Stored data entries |
§ §
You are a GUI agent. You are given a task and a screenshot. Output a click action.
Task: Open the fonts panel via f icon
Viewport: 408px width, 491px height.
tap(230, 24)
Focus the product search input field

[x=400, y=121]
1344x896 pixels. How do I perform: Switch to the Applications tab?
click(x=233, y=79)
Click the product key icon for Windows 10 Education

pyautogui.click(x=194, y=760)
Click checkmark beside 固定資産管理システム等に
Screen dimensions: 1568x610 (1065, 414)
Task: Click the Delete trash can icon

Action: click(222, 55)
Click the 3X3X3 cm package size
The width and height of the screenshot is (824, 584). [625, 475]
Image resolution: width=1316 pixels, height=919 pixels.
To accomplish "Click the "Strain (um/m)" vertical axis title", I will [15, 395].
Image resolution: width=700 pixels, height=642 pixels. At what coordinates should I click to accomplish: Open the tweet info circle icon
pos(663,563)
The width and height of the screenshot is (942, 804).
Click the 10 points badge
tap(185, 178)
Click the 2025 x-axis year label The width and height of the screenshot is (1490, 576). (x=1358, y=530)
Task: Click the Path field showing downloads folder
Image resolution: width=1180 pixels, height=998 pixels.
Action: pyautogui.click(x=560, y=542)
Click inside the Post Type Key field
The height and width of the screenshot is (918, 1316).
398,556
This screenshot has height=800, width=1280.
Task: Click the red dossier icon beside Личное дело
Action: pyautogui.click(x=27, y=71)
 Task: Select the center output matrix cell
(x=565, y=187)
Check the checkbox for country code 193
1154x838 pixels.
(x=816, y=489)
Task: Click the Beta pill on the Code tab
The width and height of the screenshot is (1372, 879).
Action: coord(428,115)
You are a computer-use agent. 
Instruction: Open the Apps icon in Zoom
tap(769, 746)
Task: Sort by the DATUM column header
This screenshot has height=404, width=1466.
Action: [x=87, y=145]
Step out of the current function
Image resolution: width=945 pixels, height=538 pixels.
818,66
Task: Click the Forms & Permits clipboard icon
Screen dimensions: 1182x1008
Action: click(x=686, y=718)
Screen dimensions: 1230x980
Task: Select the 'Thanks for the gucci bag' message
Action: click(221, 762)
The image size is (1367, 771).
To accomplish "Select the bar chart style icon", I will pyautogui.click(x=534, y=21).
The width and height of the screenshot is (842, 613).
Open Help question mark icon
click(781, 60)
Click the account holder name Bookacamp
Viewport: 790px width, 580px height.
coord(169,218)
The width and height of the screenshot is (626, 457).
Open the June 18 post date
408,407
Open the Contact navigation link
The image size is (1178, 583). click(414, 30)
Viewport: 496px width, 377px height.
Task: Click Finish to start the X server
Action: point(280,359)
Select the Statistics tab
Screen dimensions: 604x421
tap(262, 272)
§ §
Prompt |
Only the lines containing the word "agent" should be returned from the data above.

Answer to this exercise |
You are a GUI agent. You are given a task and a screenshot. Output a click action.
You are a computer-use agent. 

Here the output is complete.